| CHALLENGE |
Rewrite the rows from the line containing "You are a computer-use agent. The" through the end of the rows, inclusive, changing "Instruction" to "Command" and leaving all else unchanged. Leave the pictures out of your answer.

| Text and element pointing records |
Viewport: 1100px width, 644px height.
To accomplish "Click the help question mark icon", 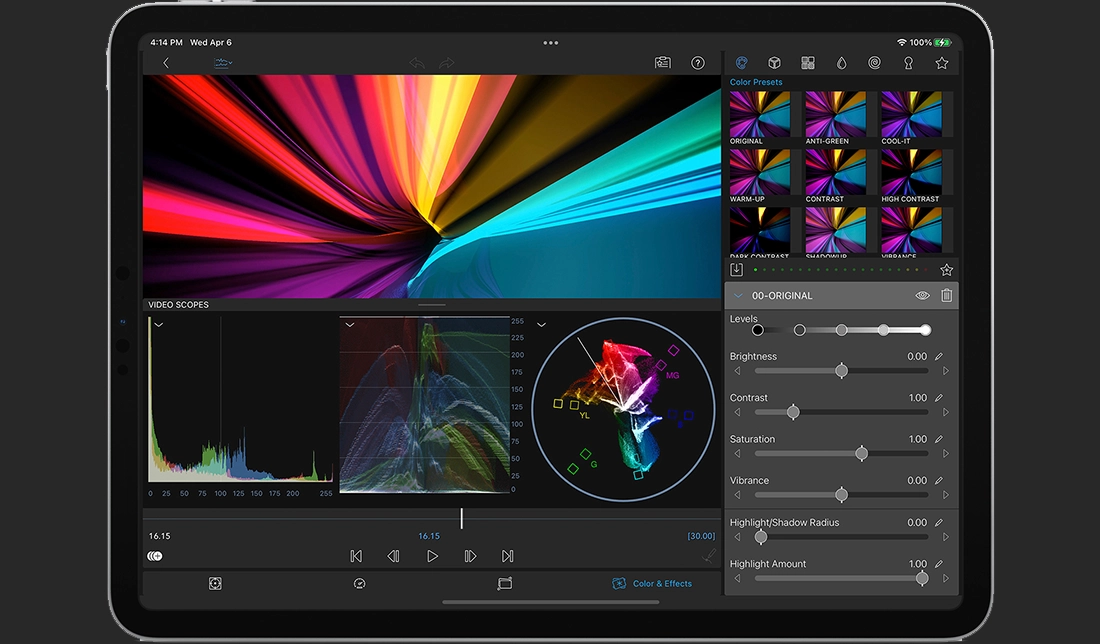I will click(698, 63).
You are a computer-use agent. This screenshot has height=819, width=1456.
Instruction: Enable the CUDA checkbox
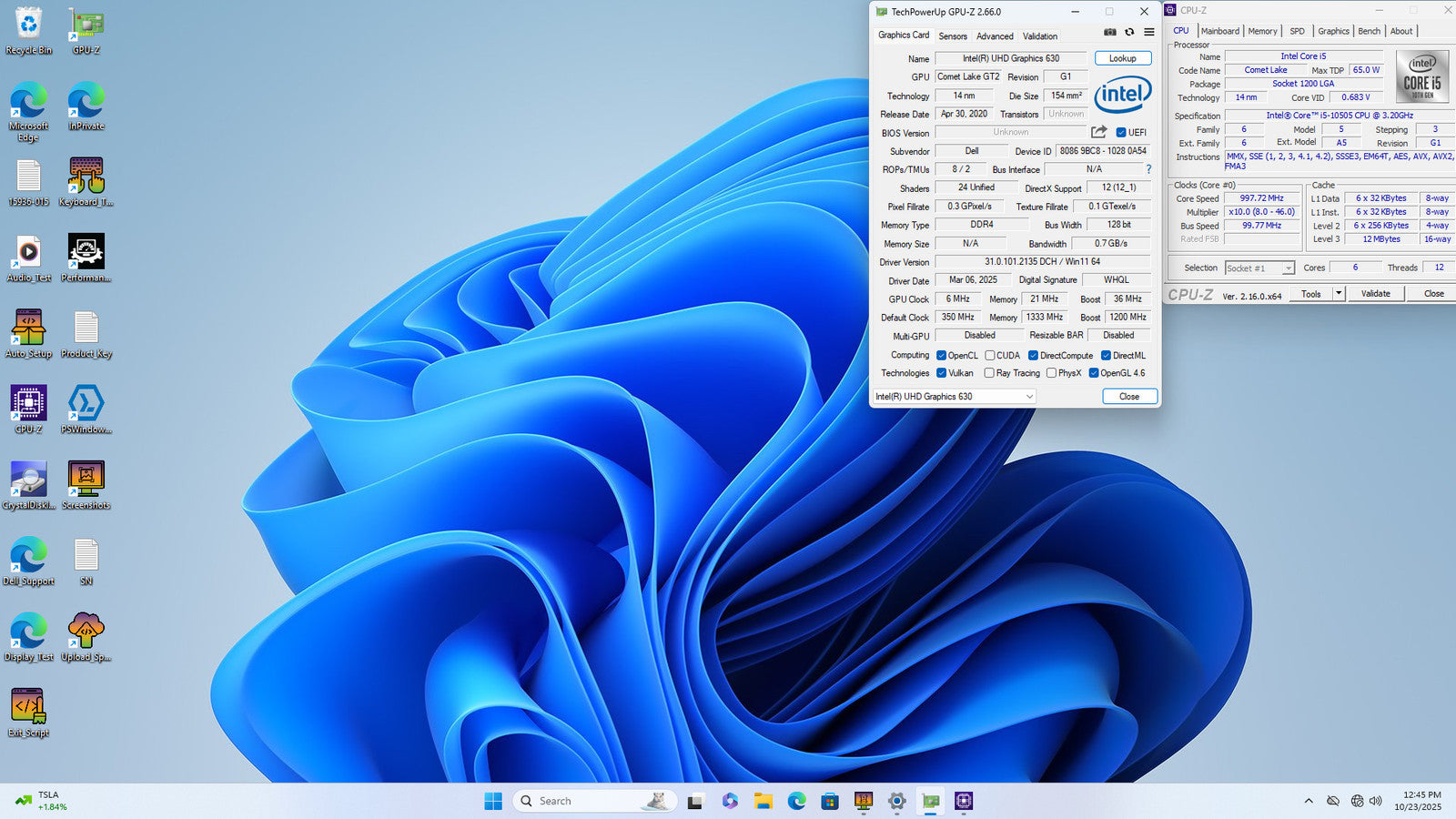[989, 356]
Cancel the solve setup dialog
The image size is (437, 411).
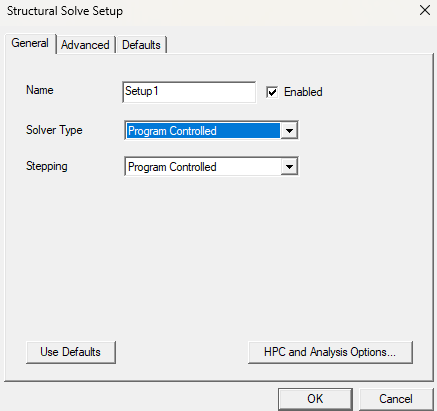[396, 399]
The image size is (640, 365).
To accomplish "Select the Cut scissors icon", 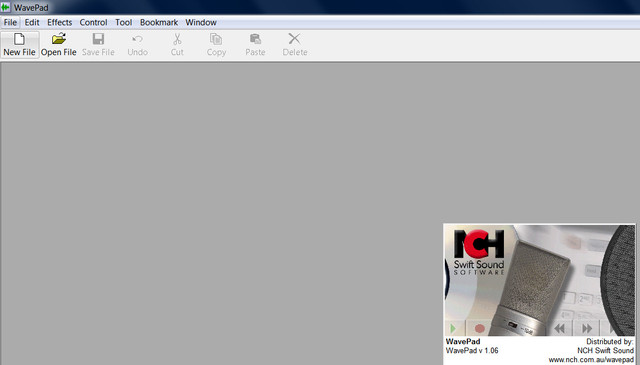I will (x=177, y=39).
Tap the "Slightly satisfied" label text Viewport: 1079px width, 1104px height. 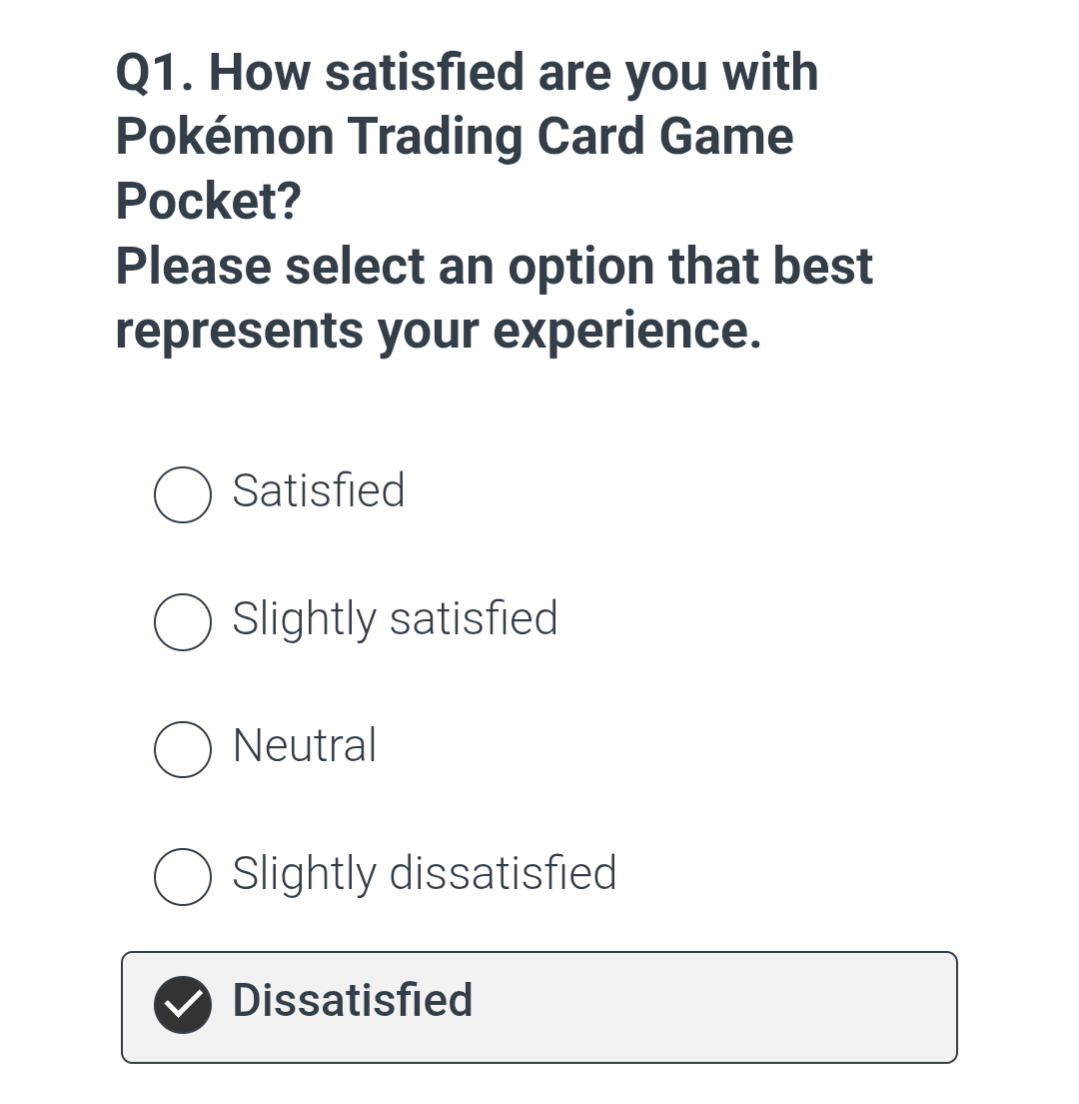click(x=394, y=618)
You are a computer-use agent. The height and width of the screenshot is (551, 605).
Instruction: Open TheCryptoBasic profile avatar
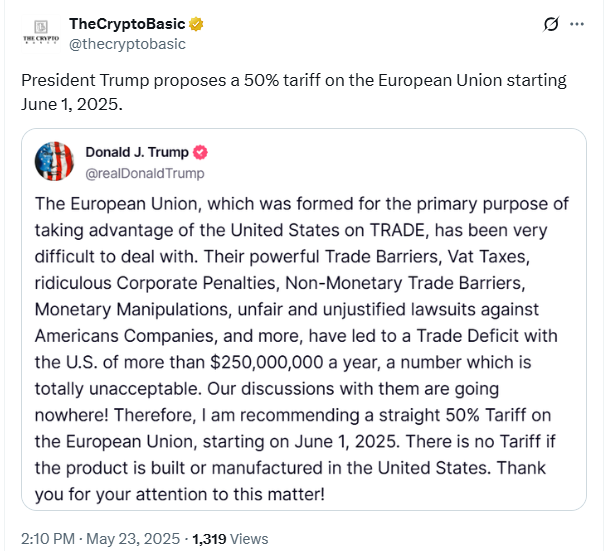click(41, 34)
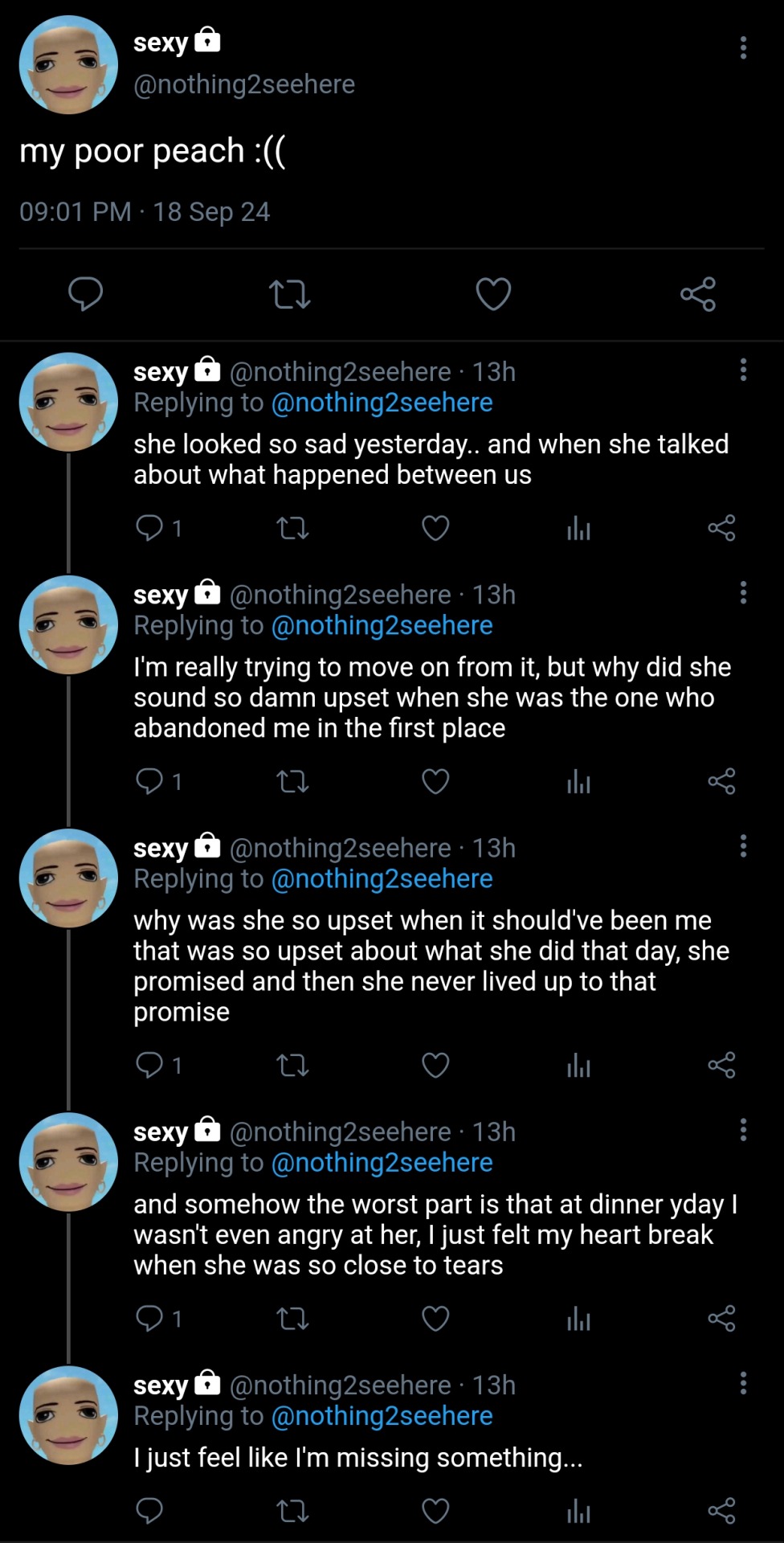This screenshot has width=784, height=1543.
Task: Share the "trying to move on" reply
Action: point(721,781)
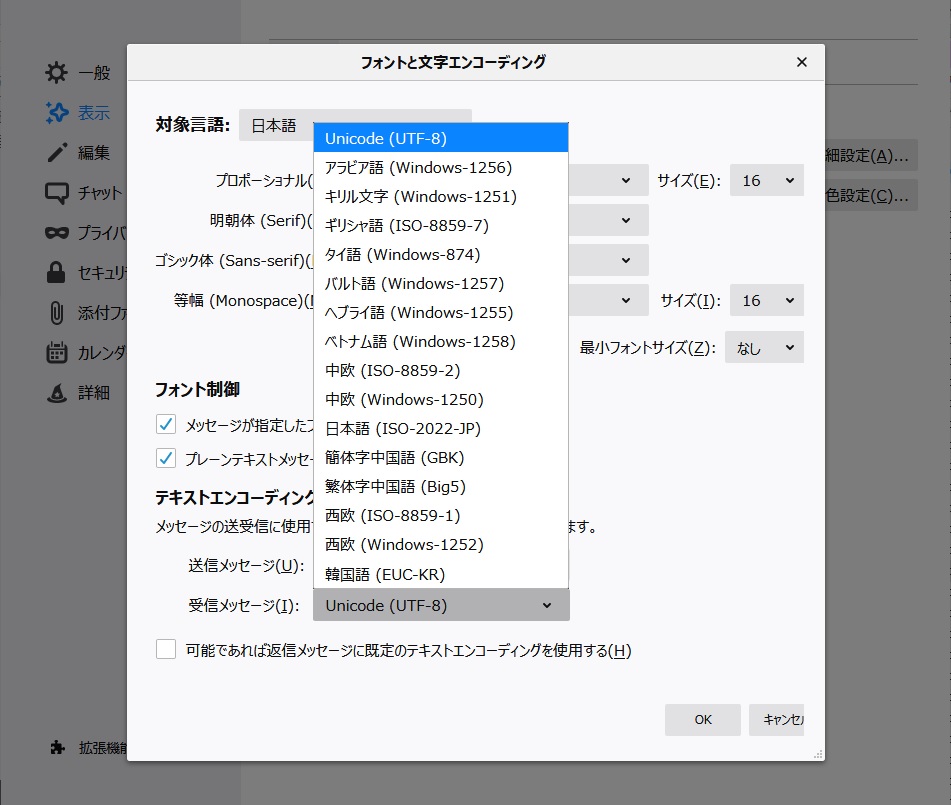This screenshot has height=805, width=951.
Task: Expand the proportional font size dropdown
Action: [x=767, y=181]
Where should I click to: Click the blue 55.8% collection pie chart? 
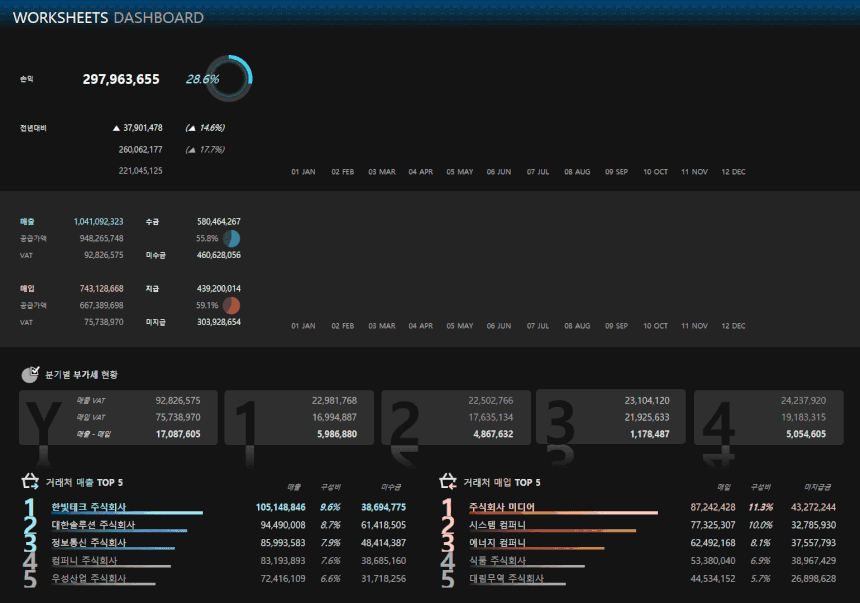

| RESPONSE FOR THIS EXERCISE |
You are a computer-use agent. The height and width of the screenshot is (551, 605).
Command: Open TheCryptoBasic profile avatar
click(41, 34)
This screenshot has width=784, height=1543.
Task: Share the "trying to move on" reply
Action: point(721,781)
This screenshot has height=805, width=951.
Task: Expand the proportional font size dropdown
Action: [x=767, y=181]
Where should I click to: Click the blue 55.8% collection pie chart? 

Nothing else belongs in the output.